There is none righteous, no, not one. This same idea is seen throughout the Old Testament and is summarized in Psalm 14:1–3. “The fool has said in his heart, ‘There is no God.’ They are corrupt, They have done abominable works, There is none who does good. The Lord looks down from heaven upon the children of men, To see if there are any who understand, who seek God. They have all turned aside, They have together become corrupt; There is none who does good, No, not one.” We might paraphrase the last part of this verse as follows: “There is not a single righteous person.” Righteousness is not only the key word in this epistle; it is also the measure by which sin is judged.

11 There is none who understands; There is none who seeks after God.

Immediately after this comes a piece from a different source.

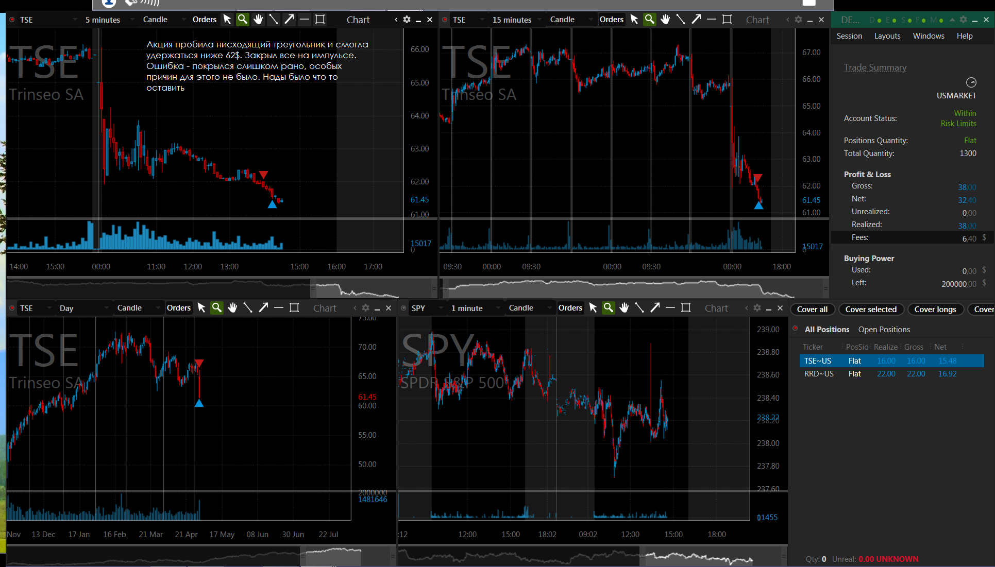This screenshot has width=995, height=567.
Task: Open the 5 minutes timeframe dropdown
Action: (109, 20)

There is none who understands. Here understanding is not mental but spiritual. The world is totally lacking in spiritual discernment: “Having their understanding darkened, being alienated from the life of God, because of the ignorance that is in them, because of the blindness of their heart” (Eph 4:18). The natural man may not be mentally deranged, but he is certainly spiritually deranged and incapable of spiritual understanding: “But the natural man does not receive the things of the Spirit of God, for they are foolishness to him; nor can he know them, because they are spiritually discerned” (I Cor 2:14).

There is none who seeks after God. In Psalm 53:2–3 David remarked that there is no man who naturally seeks after God, because man is sinful—“God looks down from heaven on humankind to see if there are any who are wise, who seek after God. They have all fallen away, they are all alike perverse; there is no one who does good, no, not one.” When the sinner is drawn by God, he then seeks the Lord Jesus Christ in repentance and confession. “No one can come to Me unless the Father who sent Me draws him…” (Jn 6:44). There is no one who has a right understanding of God. If left to himself, fallen man would never seek God. It is only through the work of the Holy Spirit that anyone ever does. Because he naturally does not seek the Lord, man gives evidence of being guilty of unrighteousness.

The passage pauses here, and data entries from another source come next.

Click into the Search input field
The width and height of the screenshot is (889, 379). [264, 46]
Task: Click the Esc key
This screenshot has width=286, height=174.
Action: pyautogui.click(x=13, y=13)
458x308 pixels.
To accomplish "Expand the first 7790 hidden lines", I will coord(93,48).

12 They have all turned aside; They have together become unprofitable; There is none who does good, no, not one.”

They have all turned aside. Man has not only “missed the mark,” he has also “perverted his path.” In this quote from Psalms 14:3 and 53:4, the picture is of a camel caravan crossing the desert which has strayed from the route and cannot return to the proper path. They are doomed. They left the way they knew was right. Primitive tribes have a tradition that way back at one time their forefathers knew the living and true God. But along the way to the present day, they lost God and took up the worship of idols made to represent animals and birds. If you are honest you know that you are not doing what you ought to do. Furthermore, you are not going to do it, although you know what it is. You have turned aside. Man has lost his way by deviating from God’s prescribed route of righteousness.

They have together become unprofitable. Man is unuseful, of no benefit. Like salt that has lost its savor or fruit that hast become rotten, so all men are viewed as useless, rotten, corrupted when compared to the righteousness of Christ.
There is none who does good, no, not one. Again the written indictment comes from Psalm 14. This means that he can do nothing of spiritual or eternal value. No matter what he does, as far as righteousness is concerned, it is nothing but filthy rags (Isa 64:6). "There is not one who lives a good life, no, not one” (Ps. 14:3).